Gemma 4 Is Here: Google's Most Capable Open Model Family
Google's Gemma 4 ships four model sizes under Apache 2.0 — from 2B edge models to a 31B dense powerhouse that rivals 400B+ rivals. Here's what it means for local AI.
Google DeepMind released Gemma 4 on April 2, 2026 — and it’s a big deal for anyone running models locally. Four model sizes, Apache 2.0 license, native vision and audio, 140+ languages, and benchmark scores that embarrass models twenty times its size. Let’s break it down.
The Lineup
Gemma 4 comes in four sizes, each targeting a different deployment scenario:
| Model | Parameters | Context | VRAM (Q4) | Best For |
|---|---|---|---|---|
| E2B | 2.3B effective | 128K | ~4 GB | Phones, Raspberry Pi, edge devices |
| E4B | 4.5B effective | 128K | ~6 GB | Laptops, 8 GB GPUs |
| 26B MoE | 26B total / 3.8B active | 256K | ~20 GB | Consumer GPUs, efficiency-focused |
| 31B Dense | 30.7B | 256K | ~22 GB | Maximum quality on a single GPU |
The “E” in E2B and E4B stands for “effective” — these are efficient architectures designed to punch above their parameter count. The 26B model uses Mixture-of-Experts, activating only 3.8B parameters per token while having access to the knowledge of a 26B model.
Why Gemma 4 Matters
Benchmark performance is exceptional. The 31B Dense model ranks #3 on the Arena AI text leaderboard among all open models. Some specific numbers:
| Benchmark | Gemma 4 31B | Gemma 3 27B | Improvement |
|---|---|---|---|
| GPQA Diamond | 84.3% | — | Graduate-level reasoning |
| AIME 2026 | 89.2% | 20.8% | 4.3x improvement in math |
| LiveCodeBench v6 | 80.0% | 29.1% | 2.7x improvement in coding |
| MMLU Pro | 85.2% | — | Broad knowledge |
The 26B MoE is nearly as impressive — 88.3% on AIME 2026 and 77.1% on LiveCodeBench, despite only activating 3.8B parameters per token.
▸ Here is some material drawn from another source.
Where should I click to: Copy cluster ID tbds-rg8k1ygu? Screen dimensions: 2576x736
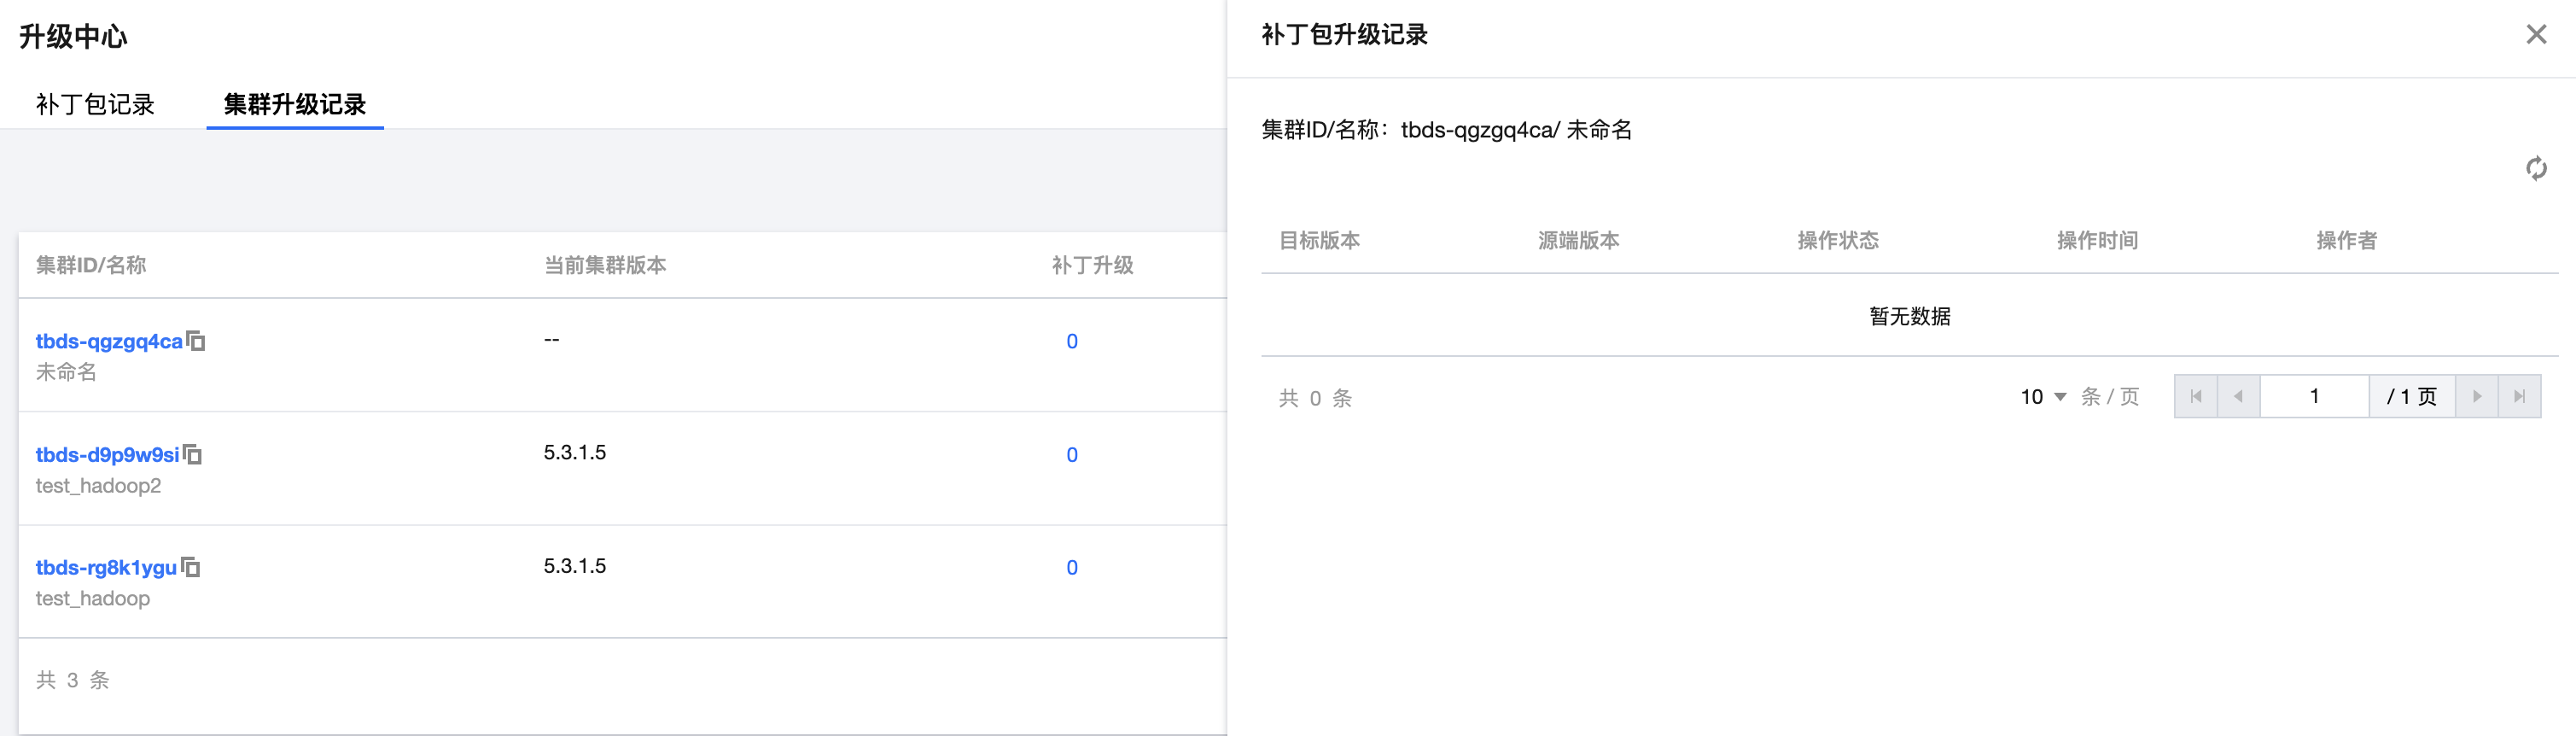pyautogui.click(x=191, y=568)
Apache 2.0 license. Unlike Llama 4’s community license (which requires a separate agreement above 700M monthly active users), Gemma 4 ships under Apache 2.0 — fully permissive for commercial use with no strings attached.
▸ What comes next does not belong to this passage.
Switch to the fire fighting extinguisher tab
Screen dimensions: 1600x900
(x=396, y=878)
Multimodal out of the box. All four sizes support text and image input. The larger models handle video (up to 60 seconds at 1 fps) with configurable visual token budgets. No separate vision adapter needed.
Hardware Requirements
Here’s what you actually need to run each model locally:
E2B (2.3B) — Runs on Anything
At 4 GB VRAM for Q4, this fits on basically any modern GPU or Mac. Even a 2020 MacBook Air with 8 GB can run it comfortably.
ollama run gemma4:e2b
E4B (4.5B) — Laptops and Entry GPUs
At 6 GB VRAM for Q4, this works well on RTX 3060, RTX 4060, or any Mac with 8 GB+ memory. The sweet spot for a personal AI assistant that doesn’t hog your system.
ollama run gemma4:e4b
26B MoE — The Efficiency Play
Despite being labeled “26B,” the MoE architecture means only 3.8B parameters fire per token. At Q4 it needs ~20 GB VRAM, fitting on a RTX 3090, RTX 4090, or a Mac with 24 GB+ unified memory. You get near-31B quality with much better tokens-per-second.
ollama run gemma4:26b
31B Dense — Maximum Quality
The flagship. At Q4 it needs ~22 GB VRAM — same class of hardware as the 26B but with slightly better quality and no MoE overhead. If your hardware can run one, it can run the other.
ollama run gemma4:31b
Not sure if your GPU or Mac can handle it? Check our compatibility tool — just find your hardware and see exactly which Gemma 4 models fit.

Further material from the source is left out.